━━ SELECTED PASSAGE

Douglas County Commission to consider proposal to enhance behavioral health service

photo by: Journal-World Graphic

The Douglas County Commission meets in the historic courtroom on the second floor of the county courthouse, 1100 Massachusetts St.

The Douglas County Commission on Wednesday will consider a proposal to enhance services that Heartland Regional Alcohol and Drug Assessment Center provides to certain patients who are recovering from behavioral health crises.

In a memo to the County Commission, Bob Tryanski, the county director of behavioral health services, writes that one of the initiatives introduced this year with county funding is the $395,000 multiagency crisis team that provides support for those entering the Lawrence Memorial Hospital emergency unit in mental health or substance abuse crisis. Heartland RADAC coordinates the ongoing substance abuse treatment, mental health counseling, primary physical health care and housing counseling that the crisis patients receive after they leave the hospital.

━━━━

> _ACTION ITEM 1_
Translate this sentence from the article on the Douglas County behavioral health proposal into Spanish: "The Douglas County Commission meets in the historic courtroom on the second floor of the county courthouse, 1100 Massachusetts St."
> _ACTION ITEM 2_
Please reproduce the article on the Douglas County behavioral health proposal from "photo by: Journal-World" up to and including "behavioral health crises.".
> _ACTION ITEM 3_
Carry on the article on the Douglas County behavioral health proposal after its final sentence.

━━ INFORMATION GIVEN

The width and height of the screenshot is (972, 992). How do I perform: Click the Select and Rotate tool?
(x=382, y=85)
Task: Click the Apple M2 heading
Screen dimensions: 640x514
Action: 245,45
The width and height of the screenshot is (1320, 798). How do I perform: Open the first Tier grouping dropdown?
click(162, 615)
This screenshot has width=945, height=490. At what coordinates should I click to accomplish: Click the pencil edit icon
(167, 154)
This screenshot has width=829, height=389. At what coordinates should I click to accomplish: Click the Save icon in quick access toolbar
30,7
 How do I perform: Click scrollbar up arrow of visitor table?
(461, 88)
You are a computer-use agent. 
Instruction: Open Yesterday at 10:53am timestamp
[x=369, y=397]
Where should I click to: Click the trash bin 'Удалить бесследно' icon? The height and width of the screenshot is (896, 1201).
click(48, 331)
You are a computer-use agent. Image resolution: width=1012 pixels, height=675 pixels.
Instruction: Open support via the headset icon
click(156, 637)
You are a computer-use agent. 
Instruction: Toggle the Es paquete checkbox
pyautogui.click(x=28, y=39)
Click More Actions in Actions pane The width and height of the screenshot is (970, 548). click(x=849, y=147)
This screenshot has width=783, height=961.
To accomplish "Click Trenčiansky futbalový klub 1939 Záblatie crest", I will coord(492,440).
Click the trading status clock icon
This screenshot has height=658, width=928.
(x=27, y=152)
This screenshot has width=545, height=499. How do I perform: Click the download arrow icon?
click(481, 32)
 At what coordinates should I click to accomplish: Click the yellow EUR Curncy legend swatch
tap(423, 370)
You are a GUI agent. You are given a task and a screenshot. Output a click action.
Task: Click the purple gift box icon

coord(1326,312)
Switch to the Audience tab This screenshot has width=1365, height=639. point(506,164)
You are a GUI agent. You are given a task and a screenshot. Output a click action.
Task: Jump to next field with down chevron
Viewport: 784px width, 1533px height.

━━━━

> _RESULT 1_
La Comisión del Condado de Douglas se reúne en la histórica sala de audiencias del segundo piso del palacio de justicia del condado, 1100 Massachusetts St.

> _RESULT 2_
photo by: Journal-World Graphic

The Douglas County Commission meets in the historic courtroom on the second floor of the county courthouse, 1100 Massachusetts St.

The Douglas County Commission on Wednesday will consider a proposal to enhance services that Heartland Regional Alcohol and Drug Assessment Center provides to certain patients who are recovering from behavioral health crises.

> _RESULT 3_
Tryanski is proposing that Heartland RADAC’s 2018 contract for providing case coordination for such patients be increased from $90,000 to up to $115,000. The additional $25,000 would allow Heartland RADAC staff to be available to the crisis team seven days a week and allow the agency to house a staff member at the Lawrence Community Shelter, where many of the crisis team clients are placed.

Tryanski proposes that the $25,000 come from the unspent portion of the $900,000 that commissioners allocated in the 2018 budget so that Bert Nash Community Mental Health Center and Heartland Community Health Center could hire four psychiatrists. Tryanski writes that some of the money wasn’t spent on salaries because of employment gaps that resulted from turnover.

Commissioners also will hear a presentation on the Tobacco 21 initiative from Vicki Collie-Akers, chair of the LiveWell Douglas County Tobacco 21 working group and associate director of health promotion research at the University of Kansas. Collie-Akers and teens from the Boys & Girls Club anti-smoking Resist team made a presentation Monday to the Lawrence school board on the Tobacco 21 initiative, a national movement that has convinced 300 cities in the United States and 21 in Kansas to raise to 21 the legal age to buy tobacco products. After Collie-Akers’ presentation Monday, the school board agreed to write a letter to the Lawrence City Commission in support of raising from 18 to 21 the legal age to buy tobacco products in Lawrence. The City Commission is to consider the change at its Oct. 9 meeting.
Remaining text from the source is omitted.